Required work:
Your copy should hold only the lines from the one with "This screenshot has width=822, height=548." to the one with "You are a computer-use agent. Viewport: 1180px", both included, each exactly as it stands below, with no pictures.

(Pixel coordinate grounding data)
___

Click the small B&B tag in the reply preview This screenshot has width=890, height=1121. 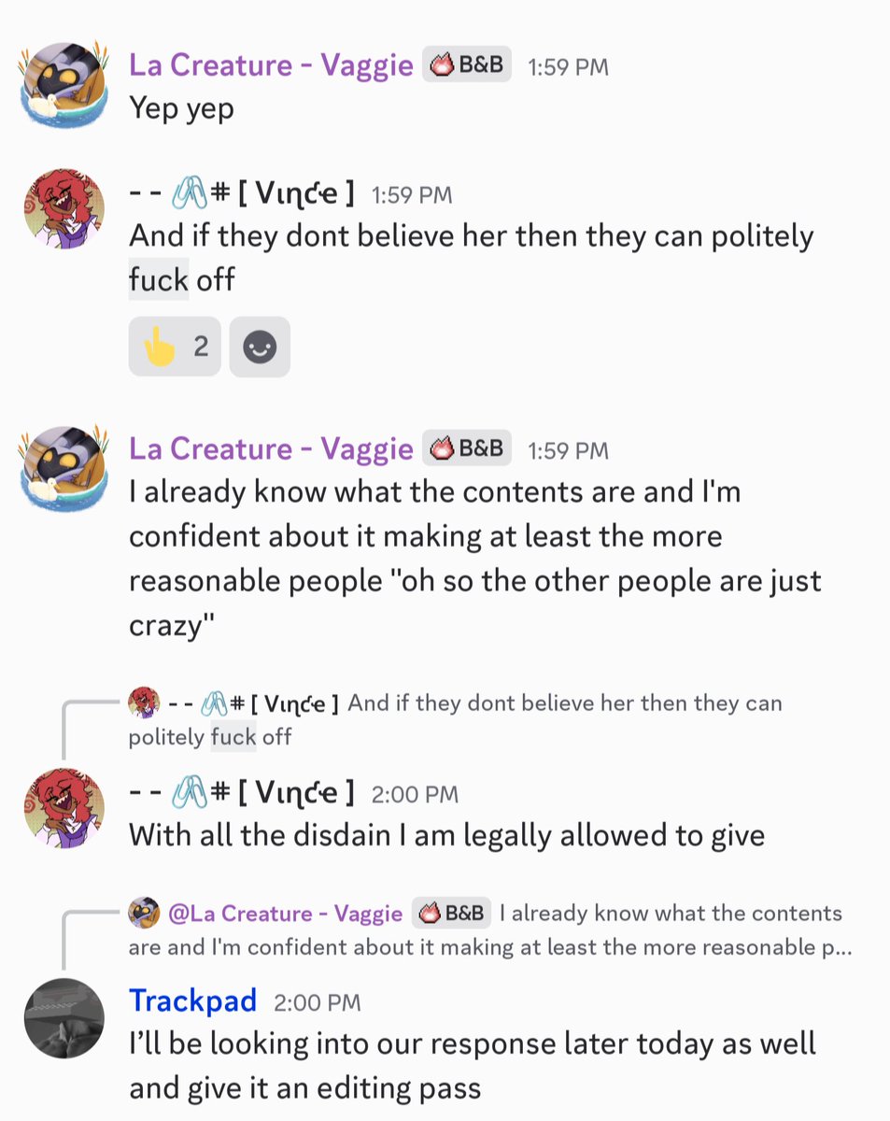point(451,913)
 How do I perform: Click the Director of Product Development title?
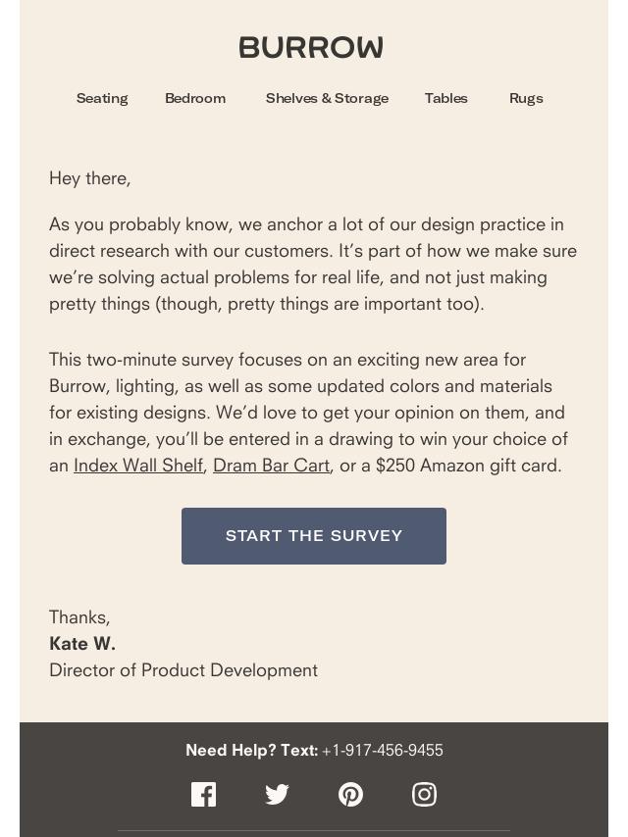(x=183, y=670)
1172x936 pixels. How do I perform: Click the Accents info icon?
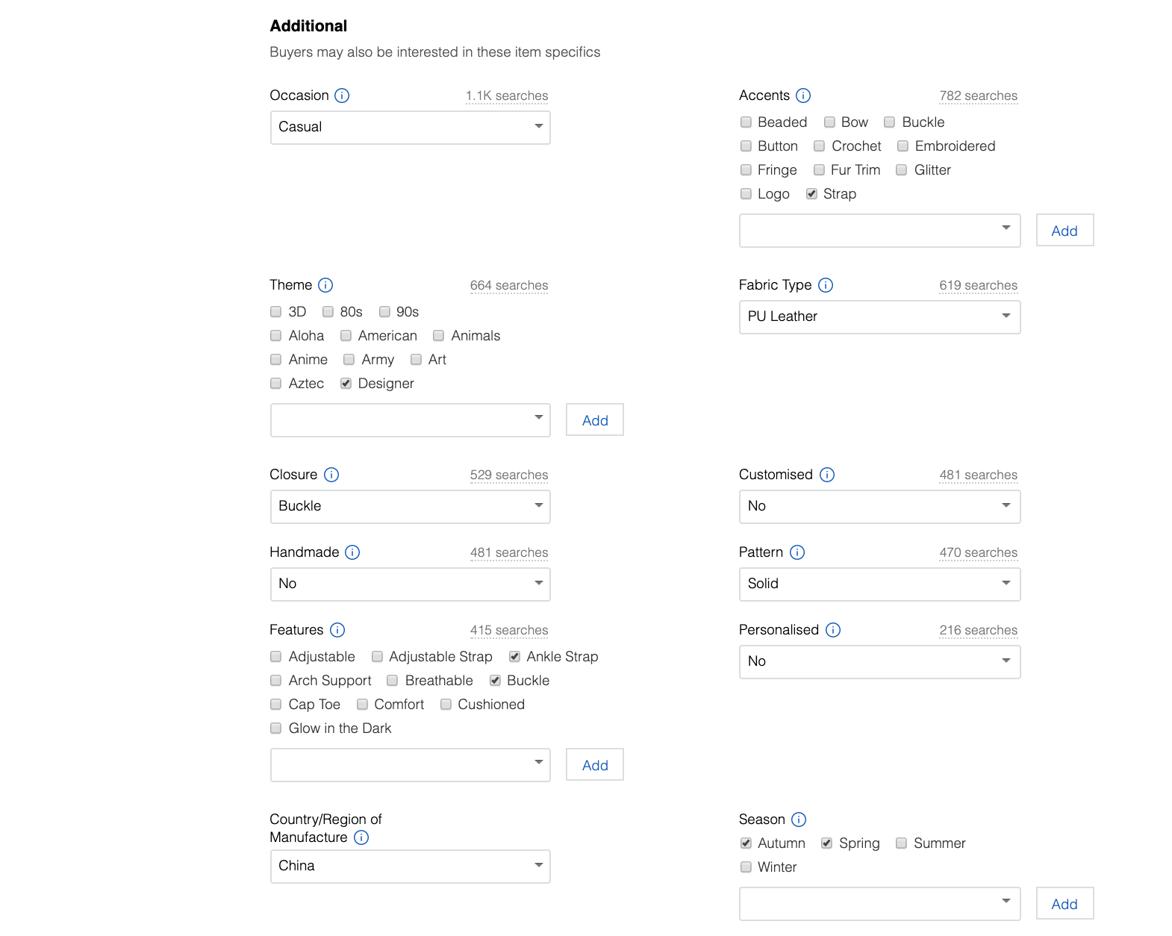pos(803,96)
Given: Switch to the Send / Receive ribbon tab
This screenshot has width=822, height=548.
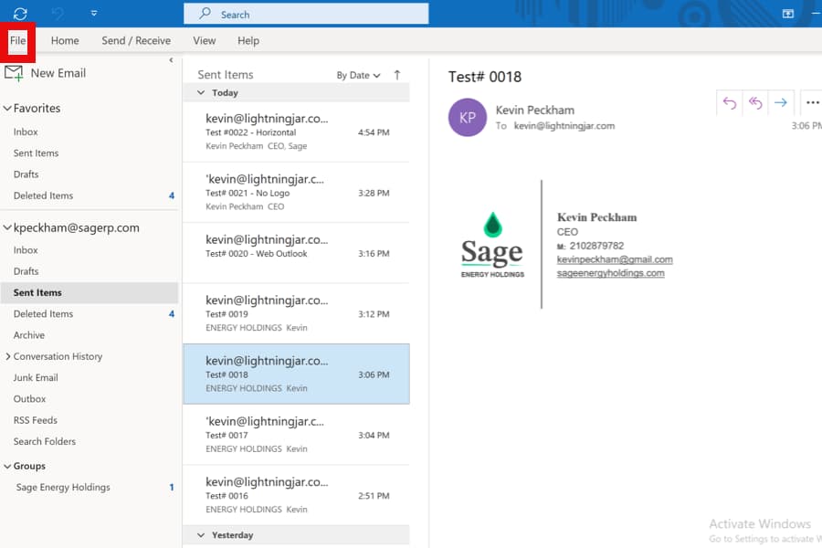Looking at the screenshot, I should click(x=135, y=40).
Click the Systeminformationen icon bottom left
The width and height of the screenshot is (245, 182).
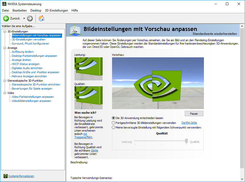click(6, 176)
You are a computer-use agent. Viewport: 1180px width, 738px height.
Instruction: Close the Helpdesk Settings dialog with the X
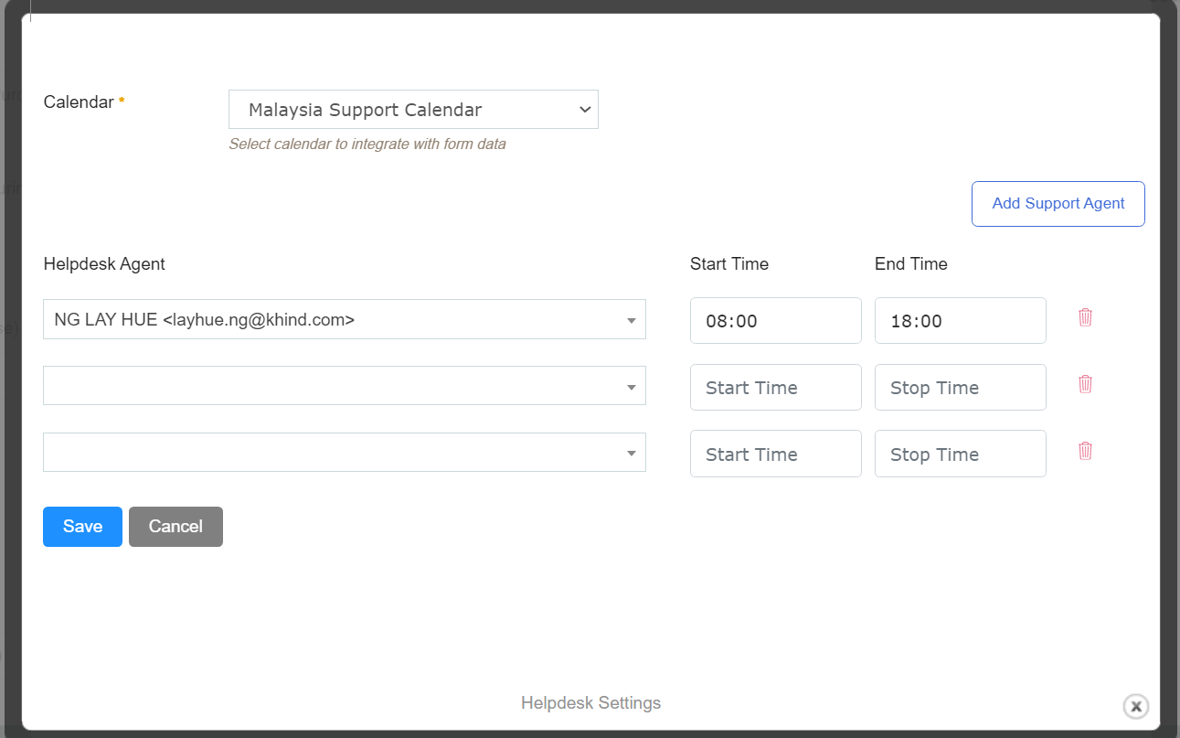1135,706
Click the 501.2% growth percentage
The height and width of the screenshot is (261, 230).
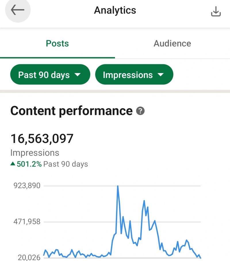pyautogui.click(x=29, y=164)
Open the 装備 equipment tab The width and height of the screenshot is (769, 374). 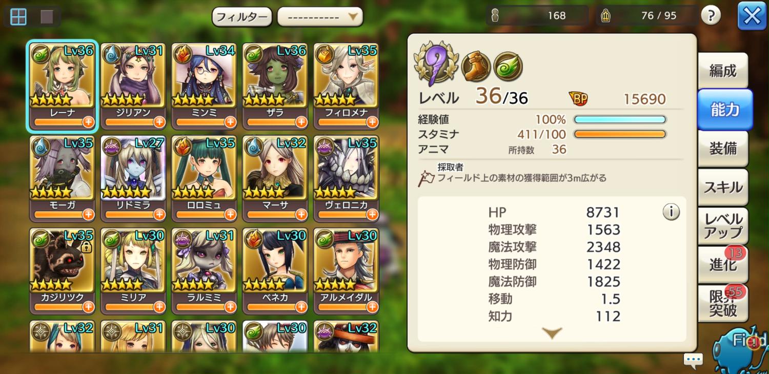[723, 149]
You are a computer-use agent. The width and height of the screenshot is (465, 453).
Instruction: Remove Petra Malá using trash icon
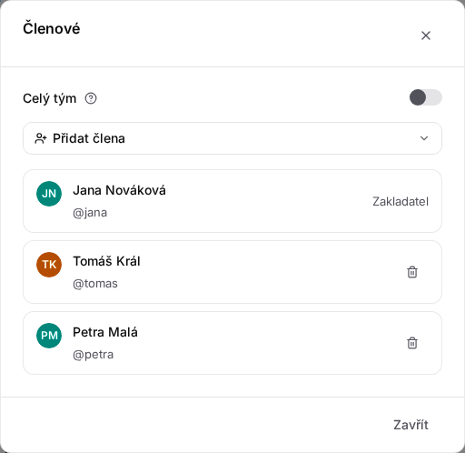coord(412,343)
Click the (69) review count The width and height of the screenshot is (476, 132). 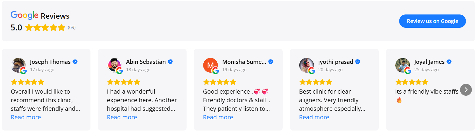(72, 27)
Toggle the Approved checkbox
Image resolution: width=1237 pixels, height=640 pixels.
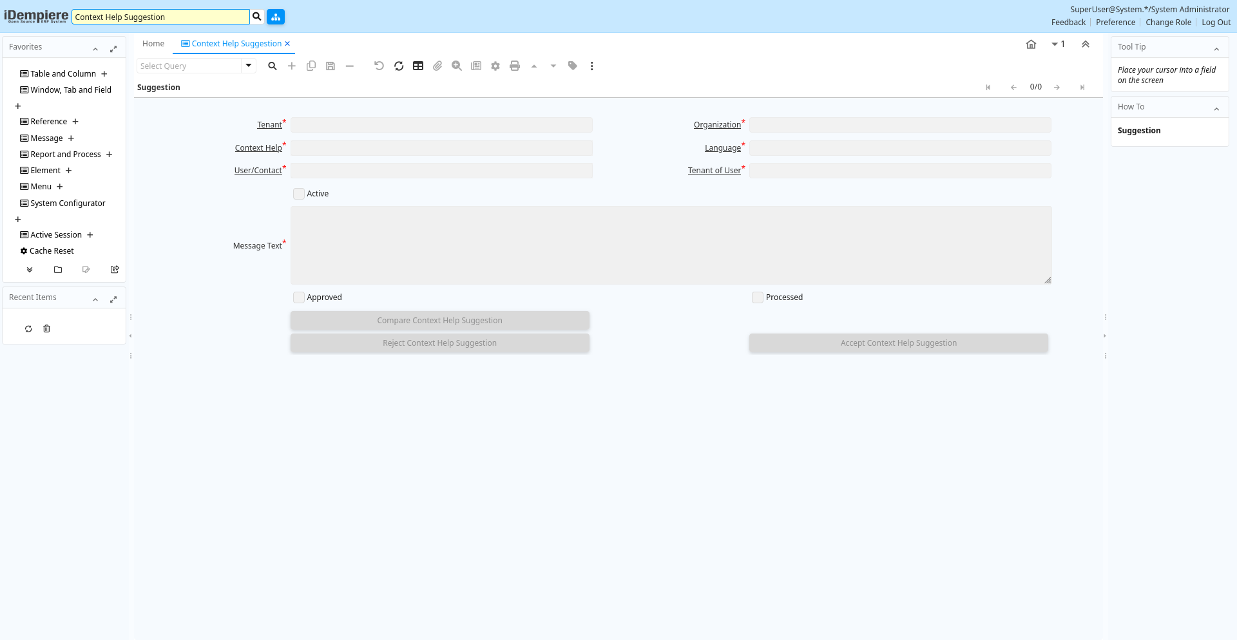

___

Problem solution:
This screenshot has width=822, height=548.
Looking at the screenshot, I should click(x=135, y=40).
Click the Systeminformationen icon bottom left
The width and height of the screenshot is (245, 182).
click(6, 176)
You are a computer-use agent. Viewport: 1180px width, 738px height.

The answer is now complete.